**EXERCISE AIM:**
Down to the last line, restate the records word for word, but not the pictures.

+++ EXERCISE MATERIALS +++

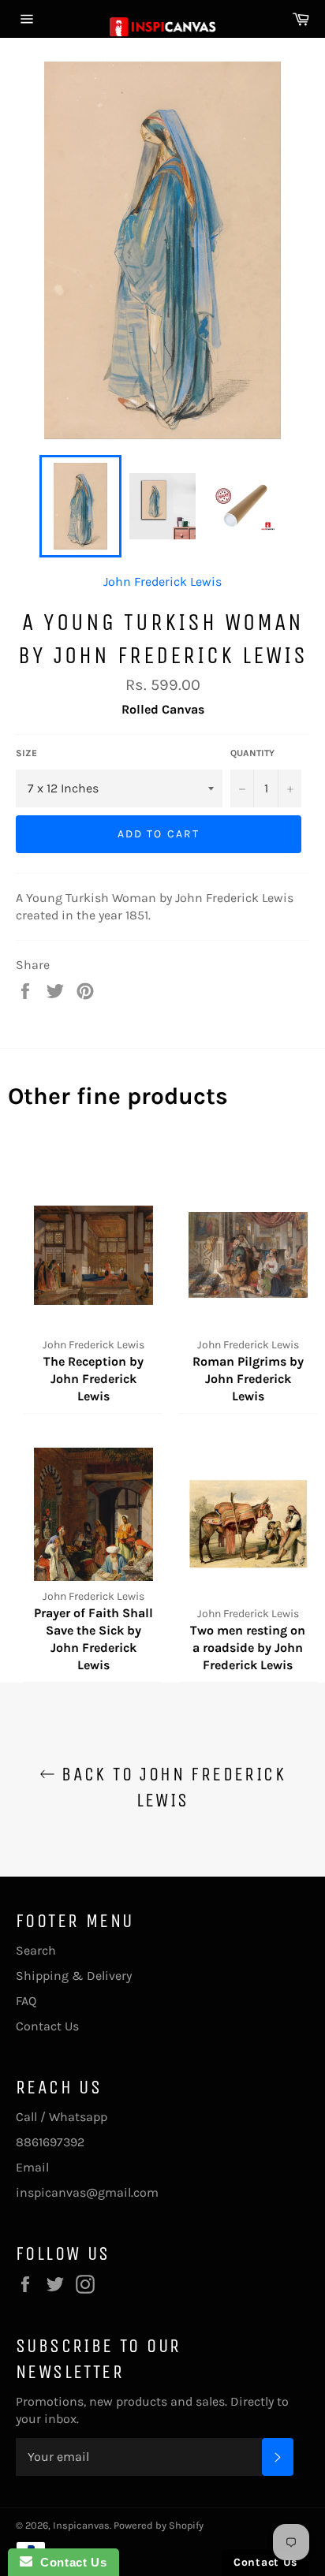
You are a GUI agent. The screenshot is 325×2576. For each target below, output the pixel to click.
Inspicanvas (81, 2525)
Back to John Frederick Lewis (170, 1787)
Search (36, 1950)
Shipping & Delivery (74, 1975)
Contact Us (47, 2026)
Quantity (252, 753)
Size (26, 753)
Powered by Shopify (159, 2525)
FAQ (26, 2000)
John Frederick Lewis (162, 581)
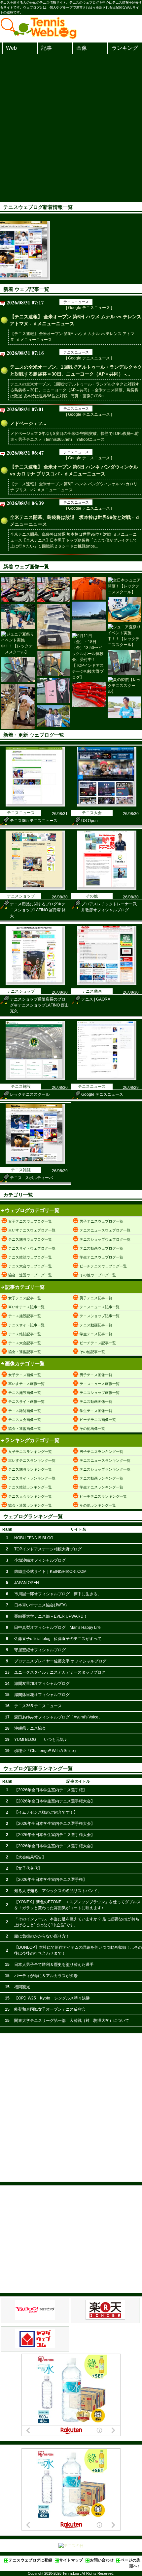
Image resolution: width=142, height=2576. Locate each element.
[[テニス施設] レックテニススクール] (35, 1079)
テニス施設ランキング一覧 (30, 1469)
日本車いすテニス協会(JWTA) (40, 1605)
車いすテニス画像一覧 (26, 1384)
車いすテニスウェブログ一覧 (31, 1230)
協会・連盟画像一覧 (24, 1428)
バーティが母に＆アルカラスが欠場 (46, 1975)
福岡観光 (22, 1987)
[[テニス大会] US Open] (106, 805)
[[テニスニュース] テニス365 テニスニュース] (35, 805)
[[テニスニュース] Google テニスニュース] (106, 1079)
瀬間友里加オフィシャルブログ (42, 1683)
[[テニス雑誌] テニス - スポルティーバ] (35, 1162)
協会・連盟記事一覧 (24, 1352)
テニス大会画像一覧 (24, 1420)
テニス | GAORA (95, 999)
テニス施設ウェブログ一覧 (30, 1239)
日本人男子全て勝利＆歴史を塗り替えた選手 (53, 1964)
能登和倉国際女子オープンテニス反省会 (50, 2009)
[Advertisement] (71, 128)
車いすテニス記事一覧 (26, 1307)
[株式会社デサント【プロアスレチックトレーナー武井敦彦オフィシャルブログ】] (89, 588)
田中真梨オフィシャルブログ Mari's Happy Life (57, 1627)
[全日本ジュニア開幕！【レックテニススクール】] (124, 586)
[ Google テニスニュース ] (89, 307)
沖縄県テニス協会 (30, 1728)
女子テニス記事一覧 (24, 1298)
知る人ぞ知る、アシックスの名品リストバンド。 (57, 1890)
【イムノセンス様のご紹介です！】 (46, 1812)
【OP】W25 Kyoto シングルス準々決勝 (52, 1998)
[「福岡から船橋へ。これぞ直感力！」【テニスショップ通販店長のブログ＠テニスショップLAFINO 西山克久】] (18, 706)
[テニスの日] (71, 2545)
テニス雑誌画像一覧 (24, 1411)
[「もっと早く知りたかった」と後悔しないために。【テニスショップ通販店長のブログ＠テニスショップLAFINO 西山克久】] (53, 626)
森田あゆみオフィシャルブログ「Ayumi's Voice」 (58, 1717)
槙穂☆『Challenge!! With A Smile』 (46, 1750)
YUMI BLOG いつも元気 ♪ (40, 1739)
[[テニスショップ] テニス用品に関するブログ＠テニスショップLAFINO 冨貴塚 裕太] (35, 888)
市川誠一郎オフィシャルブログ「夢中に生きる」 (57, 1594)
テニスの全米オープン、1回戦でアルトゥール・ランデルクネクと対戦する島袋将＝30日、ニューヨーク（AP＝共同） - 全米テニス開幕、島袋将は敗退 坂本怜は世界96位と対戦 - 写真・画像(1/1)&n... (74, 390)
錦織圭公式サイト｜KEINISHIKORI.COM (50, 1571)
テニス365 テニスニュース (33, 820)
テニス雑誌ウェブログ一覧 (30, 1257)
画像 (81, 48)
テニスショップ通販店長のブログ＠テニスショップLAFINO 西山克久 (39, 1005)
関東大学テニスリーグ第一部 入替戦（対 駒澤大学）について (71, 2020)
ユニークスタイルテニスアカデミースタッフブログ (59, 1672)
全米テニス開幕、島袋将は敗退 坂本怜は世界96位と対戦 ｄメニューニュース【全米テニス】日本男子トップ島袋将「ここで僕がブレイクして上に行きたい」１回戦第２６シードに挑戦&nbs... (73, 540)
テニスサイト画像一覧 (26, 1401)
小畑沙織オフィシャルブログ (40, 1560)
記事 (46, 48)
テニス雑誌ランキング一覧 (30, 1487)
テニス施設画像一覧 (24, 1393)
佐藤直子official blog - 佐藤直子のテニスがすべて (57, 1638)
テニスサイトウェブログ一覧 (31, 1248)
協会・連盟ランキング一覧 (30, 1505)
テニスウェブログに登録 (30, 2560)
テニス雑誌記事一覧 (24, 1334)
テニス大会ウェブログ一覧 (30, 1266)
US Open (89, 820)
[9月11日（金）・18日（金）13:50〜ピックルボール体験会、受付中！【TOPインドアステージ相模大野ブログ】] (89, 656)
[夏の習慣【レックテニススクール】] (124, 685)
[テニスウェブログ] (38, 37)
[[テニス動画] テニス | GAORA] (106, 983)
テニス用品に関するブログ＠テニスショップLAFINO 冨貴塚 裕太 (38, 910)
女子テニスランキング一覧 (30, 1452)
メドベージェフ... (28, 423)
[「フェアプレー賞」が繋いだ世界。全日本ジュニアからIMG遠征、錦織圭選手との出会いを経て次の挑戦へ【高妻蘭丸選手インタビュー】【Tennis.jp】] (124, 707)
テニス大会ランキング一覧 (30, 1496)
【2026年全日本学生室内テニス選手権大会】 (54, 1801)
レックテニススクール (30, 1094)
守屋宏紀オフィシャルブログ (40, 1650)
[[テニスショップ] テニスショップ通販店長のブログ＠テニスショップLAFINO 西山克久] (35, 983)
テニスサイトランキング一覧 (31, 1478)
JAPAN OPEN (26, 1582)
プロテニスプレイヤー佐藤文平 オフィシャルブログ (60, 1661)
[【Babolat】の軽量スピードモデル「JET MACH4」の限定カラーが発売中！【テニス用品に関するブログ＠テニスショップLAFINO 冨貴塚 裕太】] (124, 609)
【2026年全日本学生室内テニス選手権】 (50, 1790)
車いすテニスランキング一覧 (31, 1460)
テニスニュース (76, 302)
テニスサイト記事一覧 (26, 1325)
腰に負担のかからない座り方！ (42, 1936)
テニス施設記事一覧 (24, 1316)
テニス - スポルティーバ (31, 1177)
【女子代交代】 (28, 1868)
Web (11, 48)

+++

**PROBLEM SOLUTION:**
You are a GUI agent. The screenshot is 325×2576. For each target below, output the pixel to click.
Inspicanvas (81, 2525)
Back to John Frederick Lewis (170, 1787)
Search (36, 1950)
Shipping & Delivery (74, 1975)
Contact Us (47, 2026)
Quantity (252, 753)
Size (26, 753)
Powered by Shopify (159, 2525)
FAQ (26, 2000)
John Frederick Lewis (162, 581)
Image resolution: width=142, height=2576. Locate each element.
[[テニス施設] レックテニススクール] (35, 1079)
テニス施設ランキング一覧 (30, 1469)
日本車いすテニス協会(JWTA) (40, 1605)
車いすテニス画像一覧 (26, 1384)
車いすテニスウェブログ一覧 (31, 1230)
協会・連盟画像一覧 (24, 1428)
バーティが母に＆アルカラスが欠場 (46, 1975)
福岡観光 (22, 1987)
[[テニス大会] US Open] (106, 805)
[[テニスニュース] テニス365 テニスニュース] (35, 805)
[[テニスニュース] Google テニスニュース] (106, 1079)
瀬間友里加オフィシャルブログ (42, 1683)
[[テニス雑誌] テニス - スポルティーバ] (35, 1162)
協会・連盟記事一覧 (24, 1352)
テニス大会画像一覧 (24, 1420)
テニス | GAORA (95, 999)
テニス施設ウェブログ一覧 (30, 1239)
日本人男子全て勝利＆歴史を塗り替えた選手 (53, 1964)
能登和倉国際女子オープンテニス反省会 (50, 2009)
[Advertisement] (71, 128)
車いすテニス記事一覧 (26, 1307)
[株式会社デサント【プロアスレチックトレーナー武井敦彦オフィシャルブログ】] (89, 588)
田中真梨オフィシャルブログ Mari's Happy Life (57, 1627)
[全日本ジュニア開幕！【レックテニススクール】] (124, 586)
[ Google テニスニュース ] (89, 307)
沖縄県テニス協会 (30, 1728)
女子テニス記事一覧 (24, 1298)
知る人ぞ知る、アシックスの名品リストバンド。 (57, 1890)
【イムノセンス様のご紹介です！】 (46, 1812)
【OP】W25 Kyoto シングルス準々決勝 (52, 1998)
[「福岡から船橋へ。これぞ直感力！」【テニスショップ通販店長のブログ＠テニスショップLAFINO 西山克久】] (18, 706)
[テニスの日] (71, 2545)
テニス雑誌画像一覧 (24, 1411)
[「もっと早く知りたかった」と後悔しないために。【テニスショップ通販店長のブログ＠テニスショップLAFINO 西山克久】] (53, 626)
森田あゆみオフィシャルブログ「Ayumi's Voice」 (58, 1717)
槙穂☆『Challenge!! With A Smile』 (46, 1750)
YUMI BLOG いつも元気 ♪ (40, 1739)
[[テニスショップ] テニス用品に関するブログ＠テニスショップLAFINO 冨貴塚 裕太] (35, 888)
市川誠一郎オフィシャルブログ「夢中に生きる」 (57, 1594)
テニスの全米オープン、1回戦でアルトゥール・ランデルクネクと対戦する島袋将＝30日、ニューヨーク（AP＝共同） - 全米テニス開幕、島袋将は敗退 坂本怜は世界96位と対戦 - 写真・画像(1/1)&n... (74, 390)
錦織圭公式サイト｜KEINISHIKORI.COM (50, 1571)
テニス365 テニスニュース (33, 820)
テニス雑誌ウェブログ一覧 (30, 1257)
画像 (81, 48)
テニスショップ通販店長のブログ＠テニスショップLAFINO 西山克久 (39, 1005)
関東大学テニスリーグ第一部 入替戦（対 駒澤大学）について (71, 2020)
ユニークスタイルテニスアカデミースタッフブログ (59, 1672)
全米テニス開幕、島袋将は敗退 坂本怜は世界96位と対戦 ｄメニューニュース【全米テニス】日本男子トップ島袋将「ここで僕がブレイクして上に行きたい」１回戦第２６シードに挑戦&nbs... (73, 540)
テニスサイト画像一覧 (26, 1401)
小畑沙織オフィシャルブログ (40, 1560)
記事 (46, 48)
テニス雑誌ランキング一覧 (30, 1487)
テニス施設画像一覧 (24, 1393)
佐藤直子official blog - 佐藤直子のテニスがすべて (57, 1638)
テニスサイトウェブログ一覧 (31, 1248)
協会・連盟ランキング一覧 (30, 1505)
テニスウェブログに登録 (30, 2560)
テニス雑誌記事一覧 (24, 1334)
テニス大会ウェブログ一覧 (30, 1266)
US Open (89, 820)
[9月11日（金）・18日（金）13:50〜ピックルボール体験会、受付中！【TOPインドアステージ相模大野ブログ】] (89, 656)
[夏の習慣【レックテニススクール】] (124, 685)
[テニスウェブログ] (38, 37)
[[テニス動画] テニス | GAORA] (106, 983)
テニス用品に関するブログ＠テニスショップLAFINO 冨貴塚 裕太 (38, 910)
女子テニスランキング一覧 (30, 1452)
メドベージェフ... (28, 423)
[「フェアプレー賞」が繋いだ世界。全日本ジュニアからIMG遠征、錦織圭選手との出会いを経て次の挑戦へ【高妻蘭丸選手インタビュー】【Tennis.jp】] (124, 707)
テニス大会ランキング一覧 (30, 1496)
【2026年全日本学生室内テニス選手権大会】 (54, 1801)
レックテニススクール (30, 1094)
守屋宏紀オフィシャルブログ (40, 1650)
[[テニスショップ] テニスショップ通販店長のブログ＠テニスショップLAFINO 西山克久] (35, 983)
テニスサイトランキング一覧 (31, 1478)
JAPAN OPEN (26, 1582)
プロテニスプレイヤー佐藤文平 オフィシャルブログ (60, 1661)
[【Babolat】の軽量スピードモデル「JET MACH4」の限定カラーが発売中！【テニス用品に関するブログ＠テニスショップLAFINO 冨貴塚 裕太】] (124, 609)
【2026年全日本学生室内テニス選手権】 (50, 1790)
車いすテニスランキング一覧 (31, 1460)
テニスニュース (76, 302)
テニスサイト記事一覧 (26, 1325)
腰に負担のかからない座り方！ (42, 1936)
テニス施設記事一覧 (24, 1316)
テニス - スポルティーバ (31, 1177)
【女子代交代】 (28, 1868)
Web (11, 48)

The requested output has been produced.